3 October, 2014

CHEERING FROM THE ROADSIDE

It all begins in a bottomless trunk: the eyes, the only place where you can keep everything.

When she opened her eyes, Regina had them filled with bikes. The eyes of Regina – her mother gave her that name so that they’d always remember the grandmother in her – and the eyes of her older brothers, Markel and Oinatz. Through the endless tunnel of their eyes, they soak up everything. Children are like this. They’re sponges. They keep everything they see. And everything they hear. At home, Markel, Oinatz and Regina can hear people talk about cycling just as they talked about the weather – that is, all the time. Bicycles are just one more home appliance. They’re more common than brooms and more useful than a water heater. Regina is always on her bike. The bike is as familiar asher favourite teddy bear – a trusted friend. They first met when the girl was two. Now, being four and riding without stabilizers, she climbs all the way down from Gatika to Mungia (5km) with her parents to the baker’s. She also rides to school with her brothers every day, complaining that the cold air on wintry days hits her hands and face. But her complaints vanish into thin air. She has to pedal her way to school. Her mother, Joane – the great Basque cyclist Joane Somarriba, winner of a World Championship, three Tours de France, two Girosd’Italia, and many other races – feels tempted to tell her what you feel up there in the mountains, in the Pyrenees or the Alps. She wants to show her daughter how that resembles happiness, or at least how it made her and her husband, Ramontxu González Arrieta, happy. Ramón is a cyclist too, winner of the Classique des Alpes and teammate of Indurain in his golden age in the early 1990s. But she doesn’t say anything. She wants Regina to discover it herself, and so Regina’s eyes get filled with bikes.

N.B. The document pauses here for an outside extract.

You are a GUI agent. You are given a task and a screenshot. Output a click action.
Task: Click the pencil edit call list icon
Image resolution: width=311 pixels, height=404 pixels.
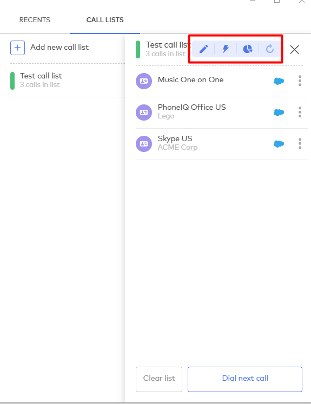(x=203, y=49)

‘Just like mine,’ Joane says,picturing a girl standing by the road from Bermeo to Sollube in the Vuelta a España in the 1970s. The girl is her. Her father had taken her there to see the riders. He was a sailor, spending long months at sea. When he came home, it was as if a mighty wave pushed the door open and every room got flooded with the two-wheel spirit. ‘Dad loved cycling and he passed his passion onto us. Everyone talked about cycling at home; my childhood memories include a lot of cycling images.’‘May was the month of the Vuelta a España. In the ikastola (Basque school), we rode our bikes the way Eddy Merckx, Marino Lejarreta or Bernard Hinault did. It was a big challenge,’Joane recalls. It was the age of adventure, so she got on a small motorbike with her sister to follow the Tour of the Basque Country, only to come back home in the rain, soaked to the bone. And then they had to listen to their angry mother and face the music: ‘To your room, now.’ But they were so happy… They’d go to bed and dream of bikes and riders.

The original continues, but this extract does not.